Acyl-CoA abundance and generation from valine varies by tissue type. Relative amounts (pmol/mg tissue wet weight) of (A) acetyl-CoA, (B) succinyl-CoA, and (C) propionyl-CoA, and isotopolog enrichment (%) for (D) acetyl-CoA, (E) succinyl-CoA, and (F) propionyl-CoA in BAT, heart, kidney, liver, and TA after 120-min infusion of ¹³C-valine at a physiologically relevant steady state concentration in conscious mice. acetyl-CoA, acetyl-coenzyme A; BAT, brown adipose tissue; TA, tibialis anterior muscle.

Fig. 4

2M2PE-CoA varies in amount and enrichment from valine catabolism across tissues and displays a similar trend to propionyl-CoA in normal and diabetic mice.
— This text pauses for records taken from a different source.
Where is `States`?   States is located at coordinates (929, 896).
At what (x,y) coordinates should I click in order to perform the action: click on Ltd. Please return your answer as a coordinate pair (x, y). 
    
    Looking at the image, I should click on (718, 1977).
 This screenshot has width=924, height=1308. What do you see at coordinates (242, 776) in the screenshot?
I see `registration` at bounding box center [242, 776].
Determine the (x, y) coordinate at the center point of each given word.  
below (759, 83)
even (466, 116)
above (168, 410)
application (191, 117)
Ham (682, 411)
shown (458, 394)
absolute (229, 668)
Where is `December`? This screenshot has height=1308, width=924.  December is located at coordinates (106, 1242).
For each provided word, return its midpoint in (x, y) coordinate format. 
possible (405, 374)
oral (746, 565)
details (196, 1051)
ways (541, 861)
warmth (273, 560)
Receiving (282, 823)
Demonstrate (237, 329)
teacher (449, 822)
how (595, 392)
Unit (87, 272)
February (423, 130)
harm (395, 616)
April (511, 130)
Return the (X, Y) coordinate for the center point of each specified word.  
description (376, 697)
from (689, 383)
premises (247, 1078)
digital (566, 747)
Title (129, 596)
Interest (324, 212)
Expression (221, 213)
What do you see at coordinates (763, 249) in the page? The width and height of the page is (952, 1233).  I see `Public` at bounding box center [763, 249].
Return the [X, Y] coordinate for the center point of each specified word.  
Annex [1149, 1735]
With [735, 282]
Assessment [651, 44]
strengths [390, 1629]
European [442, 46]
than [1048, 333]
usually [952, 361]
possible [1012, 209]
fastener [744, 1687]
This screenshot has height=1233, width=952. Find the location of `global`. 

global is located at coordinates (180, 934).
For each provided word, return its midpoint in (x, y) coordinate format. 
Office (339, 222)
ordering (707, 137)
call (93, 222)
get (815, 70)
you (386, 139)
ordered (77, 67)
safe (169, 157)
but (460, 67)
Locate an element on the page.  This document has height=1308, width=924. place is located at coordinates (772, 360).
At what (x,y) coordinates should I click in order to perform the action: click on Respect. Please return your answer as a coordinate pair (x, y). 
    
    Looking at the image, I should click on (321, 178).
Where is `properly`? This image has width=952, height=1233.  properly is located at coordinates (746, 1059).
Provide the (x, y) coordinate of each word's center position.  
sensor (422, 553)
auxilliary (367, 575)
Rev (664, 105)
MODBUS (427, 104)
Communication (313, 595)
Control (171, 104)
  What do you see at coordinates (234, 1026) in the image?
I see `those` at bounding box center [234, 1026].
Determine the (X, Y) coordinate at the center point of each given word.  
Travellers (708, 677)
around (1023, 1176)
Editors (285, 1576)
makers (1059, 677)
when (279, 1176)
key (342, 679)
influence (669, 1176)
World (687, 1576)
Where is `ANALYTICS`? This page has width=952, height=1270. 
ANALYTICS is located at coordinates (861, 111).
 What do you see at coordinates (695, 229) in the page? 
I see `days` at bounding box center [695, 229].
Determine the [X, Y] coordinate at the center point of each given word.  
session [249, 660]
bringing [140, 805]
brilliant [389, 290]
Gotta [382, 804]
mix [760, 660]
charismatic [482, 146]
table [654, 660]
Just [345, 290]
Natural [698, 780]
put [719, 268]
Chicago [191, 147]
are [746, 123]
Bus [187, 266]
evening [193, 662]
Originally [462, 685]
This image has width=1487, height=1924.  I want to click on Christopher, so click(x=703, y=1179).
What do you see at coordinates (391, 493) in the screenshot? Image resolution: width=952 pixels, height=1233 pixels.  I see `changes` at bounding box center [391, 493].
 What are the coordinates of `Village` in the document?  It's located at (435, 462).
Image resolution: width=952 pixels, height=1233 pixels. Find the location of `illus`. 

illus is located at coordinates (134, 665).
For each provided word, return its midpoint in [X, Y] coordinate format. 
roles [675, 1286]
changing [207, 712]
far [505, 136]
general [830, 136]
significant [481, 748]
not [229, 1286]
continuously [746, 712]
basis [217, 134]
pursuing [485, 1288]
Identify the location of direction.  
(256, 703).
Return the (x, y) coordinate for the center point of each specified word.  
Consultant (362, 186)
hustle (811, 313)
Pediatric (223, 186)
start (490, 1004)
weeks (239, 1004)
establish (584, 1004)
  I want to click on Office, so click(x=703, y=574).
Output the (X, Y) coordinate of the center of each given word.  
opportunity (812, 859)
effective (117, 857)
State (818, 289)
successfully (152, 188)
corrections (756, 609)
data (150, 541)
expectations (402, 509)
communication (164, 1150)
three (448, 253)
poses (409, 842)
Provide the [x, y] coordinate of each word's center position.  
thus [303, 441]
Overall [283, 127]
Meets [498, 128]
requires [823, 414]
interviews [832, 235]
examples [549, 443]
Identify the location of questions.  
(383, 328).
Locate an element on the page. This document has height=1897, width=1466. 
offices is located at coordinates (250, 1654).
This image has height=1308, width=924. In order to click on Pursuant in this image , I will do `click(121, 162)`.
A: Area under the curve and (E) isotopolog enrichment of 2M2PE-CoA labeling incorporating the ¹³C-label from infused ¹³C-valine in murine tissues. Spearman correlation (r) was calculated for the indicated relationships in (B and F) C57/blk6 (n=13), (C and G) db/db (n=22) and (D and H) both mouse groups combined (n=35). Strong significant correlations were found in all variables, with the expectation of (F) 2M2PE-CoA M3 + M6 and propionyl-CoA M3 enrichment % in normal mice (r= 0.4542, P=0.120). 2M2PE-CoA, trans-2-methyl-2-pentenoyl-CoA.

Fig. 5

Increased valine labeling correlates with 3C metabolism. Data shows labeling (%) of (A) succinyl-CoA M3, (B) propionyl-CoA M3, and (C) 2M2PE-CoA M3+M6 from plasma valine after constant infusion of [U-¹³C]-valine for 120 min in conscious mice. 2M2PE-CoA, trans-2-methyl-2-pentenoyl-CoA.

Fig. 6

2M2PE-CoA metabolism by propionyl-CoA is not dependent on entrance carbon to the TCA cycle. Time course of generation of (A) acetyl-CoA, (B) succinyl-CoA, (C) propionyl-CoA, and (D) 2M2PE-CoA by LC-MS/HRMS analysis following treatment of heart tissues with 100 μM [¹³C₃]-sodium propionate in Tyrode’s solution containing 5 mM glucose. 2M2PE-CoA, trans-2-methyl-2-pentenoyl-CoA; acetyl-CoA, acetyl-coenzyme A.